Inventors' Blindness
Howard Aiken of IBM once said: "No more than six computers shall ever be sold in the commercial market." The irony of this comment is that Aiken was the person who designed the IBM's first ever computer.
Great inventors often are so immersed in their own ways of thinking that they fail to see the practical potential of their own creations. In fact, it even applies to people like Thomas Elva Edison, who combined imagination with practical common sense. Edison was not an unworldly person. He was practical enough to patent all his 2,500 odd inventions, and even started the company (which later grew into General Electric) to manufacture his patented invention of bulb. Nevertheless, when he invented phonograph (the earlier day version of record player), he commented: "The phonograph... has no commercial value."
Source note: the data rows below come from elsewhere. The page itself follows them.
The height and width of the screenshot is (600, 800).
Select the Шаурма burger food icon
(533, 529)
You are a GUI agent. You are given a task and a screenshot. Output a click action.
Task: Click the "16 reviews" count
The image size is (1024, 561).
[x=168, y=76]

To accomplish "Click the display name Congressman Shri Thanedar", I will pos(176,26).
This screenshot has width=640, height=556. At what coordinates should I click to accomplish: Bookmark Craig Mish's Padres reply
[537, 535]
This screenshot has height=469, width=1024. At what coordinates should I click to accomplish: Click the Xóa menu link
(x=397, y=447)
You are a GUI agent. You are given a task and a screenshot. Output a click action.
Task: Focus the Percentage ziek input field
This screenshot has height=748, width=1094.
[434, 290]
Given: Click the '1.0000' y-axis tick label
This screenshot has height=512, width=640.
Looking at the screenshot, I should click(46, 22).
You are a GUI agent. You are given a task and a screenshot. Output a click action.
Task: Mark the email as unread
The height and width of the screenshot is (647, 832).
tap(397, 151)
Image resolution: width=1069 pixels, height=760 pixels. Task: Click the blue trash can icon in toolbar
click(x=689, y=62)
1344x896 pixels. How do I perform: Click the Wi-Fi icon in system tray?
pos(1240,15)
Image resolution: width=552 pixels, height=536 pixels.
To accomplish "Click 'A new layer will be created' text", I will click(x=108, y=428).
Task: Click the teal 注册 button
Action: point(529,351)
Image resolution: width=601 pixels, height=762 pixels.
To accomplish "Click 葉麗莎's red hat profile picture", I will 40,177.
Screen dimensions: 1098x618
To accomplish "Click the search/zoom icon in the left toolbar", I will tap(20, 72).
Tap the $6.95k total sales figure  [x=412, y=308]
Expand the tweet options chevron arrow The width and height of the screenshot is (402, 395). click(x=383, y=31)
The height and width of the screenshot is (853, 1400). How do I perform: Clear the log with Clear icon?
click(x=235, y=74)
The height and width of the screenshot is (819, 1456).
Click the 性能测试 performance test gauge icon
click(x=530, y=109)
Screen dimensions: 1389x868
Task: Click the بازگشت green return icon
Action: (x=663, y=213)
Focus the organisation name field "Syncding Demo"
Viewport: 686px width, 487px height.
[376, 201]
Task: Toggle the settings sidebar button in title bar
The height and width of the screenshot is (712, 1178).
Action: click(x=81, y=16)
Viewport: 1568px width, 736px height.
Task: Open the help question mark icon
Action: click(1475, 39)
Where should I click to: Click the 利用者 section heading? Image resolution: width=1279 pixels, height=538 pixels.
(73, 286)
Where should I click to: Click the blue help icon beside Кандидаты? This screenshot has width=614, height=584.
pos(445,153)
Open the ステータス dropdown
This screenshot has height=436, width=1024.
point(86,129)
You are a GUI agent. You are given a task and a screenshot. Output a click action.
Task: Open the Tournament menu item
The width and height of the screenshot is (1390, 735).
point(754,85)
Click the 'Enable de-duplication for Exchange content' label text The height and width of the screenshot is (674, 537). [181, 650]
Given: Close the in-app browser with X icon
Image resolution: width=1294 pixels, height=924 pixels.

What applies to individuals also applies to large, successful, and often innovative organisations. A large number of innovations, which became the cornerstone of modern personal computing (e.g., bit-map display, windows, mouse, etc.) were invented in Xerox's research facility at Palo Alto (PARC), California. But Xerox was focused on photocopier market. It used these technologies for developing internal systems, not for developing marketable products. When Steve Jobs of Apple visited PARC, he was dazed by the market potential these invention had. He lured away many PARC researchers, and that is how, windows and mouse found their way in Apple's Lisa model.